In a world that is becoming increasingly Islamophobic, it is has become incumbent on all Muslims to go the extra mile to not only be a positive “billboard” for Islam, but to be an exceptional one at that. While the most convincing or effective approach may not be to hand out flyers to everyone we meet, with bullet points on why Islam is the perfect way of life, we can illustrate the same points through our manners.
As parents, we have an added responsibility of making sure that our children are also representing Islam in a positive light. After all, just as we are ambassadors of Islam, so are our little ones.
Although, my children are far from perfect, and they definitely have areas they need to work on, this is something we always try to ingrain in them every time we are out in public. We remind them constantly that they are the examples of Islam to the world, and as such, they need to always try to make the best impression.
I teach my kids to always be grateful for any favor they receive from others either by saying “JazakAllahu Khair,” or “Thank you” (to non-Muslims).

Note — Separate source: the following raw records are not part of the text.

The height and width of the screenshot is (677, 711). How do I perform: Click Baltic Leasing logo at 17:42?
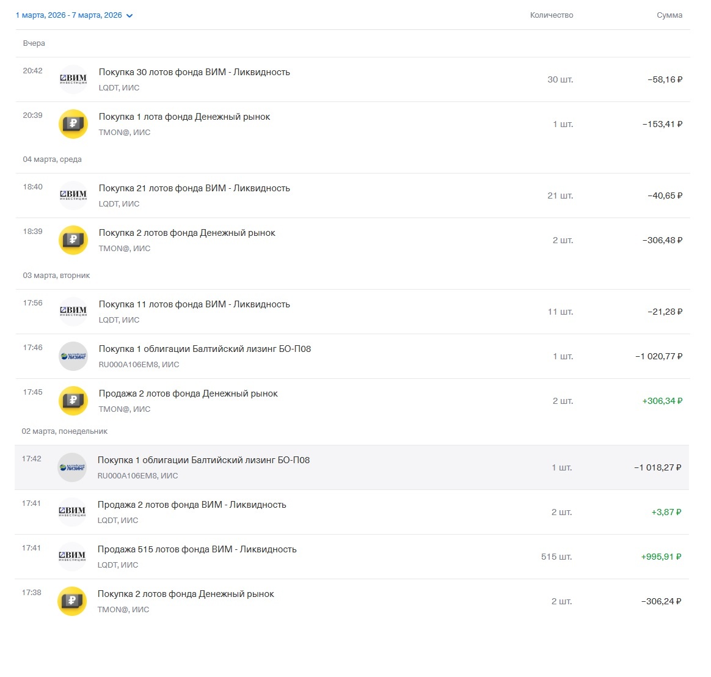point(72,467)
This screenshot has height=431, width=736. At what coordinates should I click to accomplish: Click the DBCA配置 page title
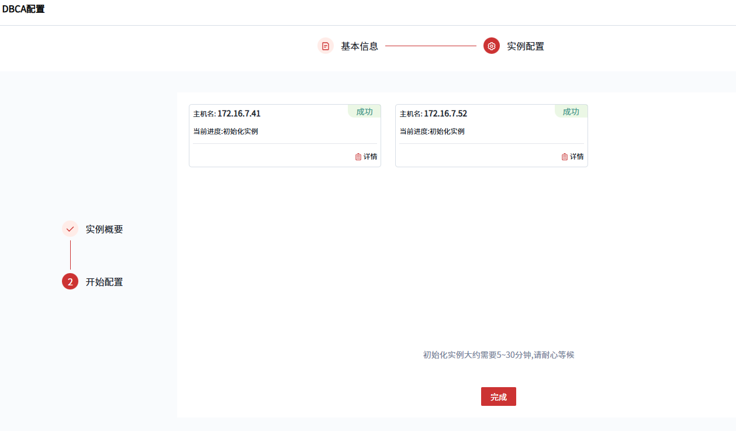point(23,9)
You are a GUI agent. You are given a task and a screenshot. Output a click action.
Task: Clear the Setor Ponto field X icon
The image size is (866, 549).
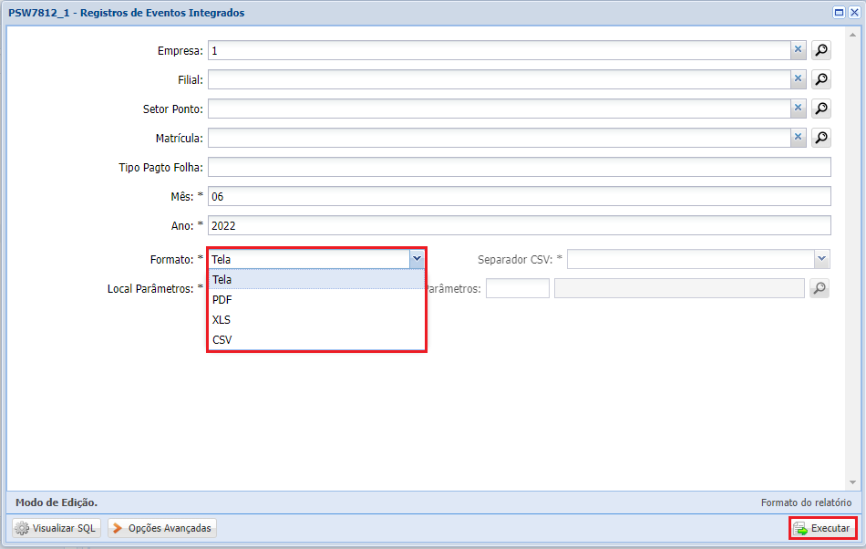tap(798, 109)
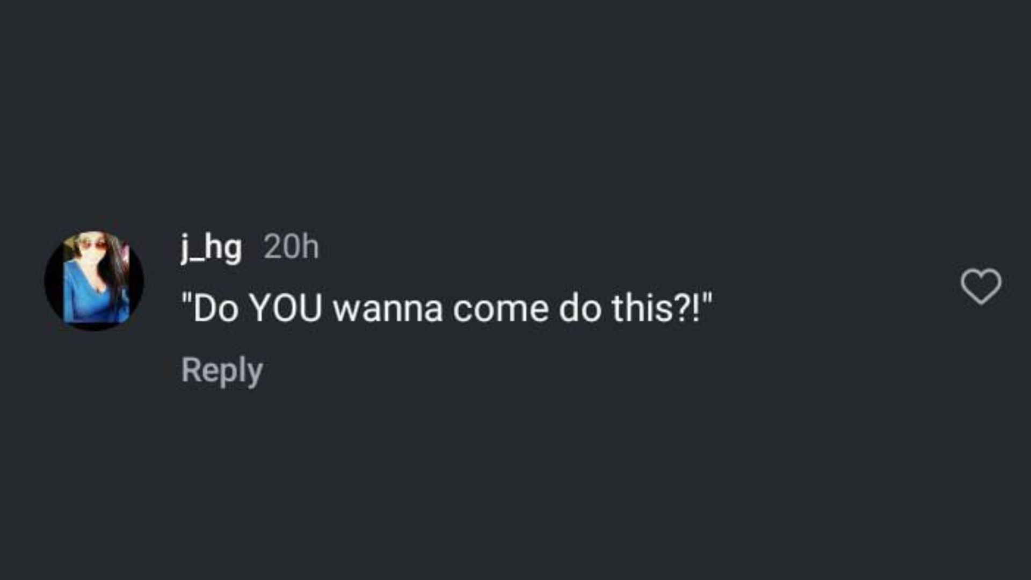The height and width of the screenshot is (580, 1031).
Task: Open j_hg's profile picture
Action: click(94, 281)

We live in a world where children feel so entitled that have become accustomed to taking without even saying “Thank you.” Even though this is not always the case, I see this way too often where ever I go. On top of that, there is a competition amongst kids to fight to get the “biggest piece of the pie,” which brings me to the next point….
I teach my kids to give up their “share” sometimes, so that they can learn that the joy of giving exceeds that of receiving. Sometimes, there are not enough “prizes” to go around, and although it may be hard for a child to give up their share, it will be much more rewarding in the long run, and it will help to build their character. “The only time you should look at someone else’s plate is to see whether they have enough, and not whether they have more than you.”
I teach my children to clean up after themselves wherever they go. For this reason, I stopped trying to clean up after my children every time and made sure that they always clean up their own mess at home. Littering has become such a norm in our society that when people see children cleaning up, they become genuinely impressed.
I teach my children to be of service to others, and to always look for opportunities to earn good deeds. I remind them that their deeds are the only things they can take with them from this world. Whenever we go somewhere where there is an activity for kids, I try to teach them to ask whether they can help. For this reason, staff at particular places are always happy to see them and complement them on their manners. Acts of service could also look like helping an elderly woman carry bags, giving a bottle of water or snack to a homeless person, or even helping little ones to calm down after an injury.
I teach my children to always speak politely. This not only entails saying excuse me, sorry or thank you, but even something as simple as greeting people or asking “how are you?” Have you noticed that in our ummah, this practice is often forgotten? SubhanAllah, it’s hard at times to even get a Salam returned, let alone get one initiated. I always remind my kids that the first person to say “As Salam Alaikum” gets more hasanat (rewards), which motivates them to greet others first.
I encourage my kids to give small gifts because it “strengthens and maintains relations.” For example, they have developed a habit of bringing an orange to the each of their ceramics teachers every week. It may seem insignificant, but I was told the other day, (much to my surprise) that this little gesture was the “highlight” of their day. You will be amazed how much people appreciate small gifts, that even something as little and simple as an orange, can brighten their day 😉
I teach them to always be mindful of their speech. Children are known to blurt out anything that comes to mind immediately, (which can lead to some embarrassing situations at times!) I teach them to stop, and to think twice before speaking. Is it thoughtful? Could this hurt someone’s feelings? Would it be prudent to say it? Is there any benefit to it? (We are still working on this, but never the less I remind them to ask themselves these questions as well as others, before opening their mouth.) Another thing is I remind them that it is rude to cut in when others are talking, and although it is hard, they will need to be patient and hold on to their thoughts before rushing to speak.
Sibling rivalry is common; nevertheless Muslim children fighting with each other in public, may not be the best way to convince outsiders that Islam is a religion of peace lol. I try to remind my kids to be mindful not only with their interactions with others, but with also with each other, and to try to put their differences aside for the sake of the Allah. (For those of you who have seen my kids, before you blow my cover, let me just say that this is also a work in progress ;))
This may be hard for our little explorers who want to touch everything, but I remind them that other people may not be dying to have their stuff autographed with their fingerprints. The rule they need to follow is to ask if it’s ok to touch something before doing so.
These are simple practices, most are based on the Sunnah, while others are just common courtesy and inshaa Allah this can give others a glimpse of what Islam really is about. Do you have any tips you can share to help raise little “Ambassadors of Islam?”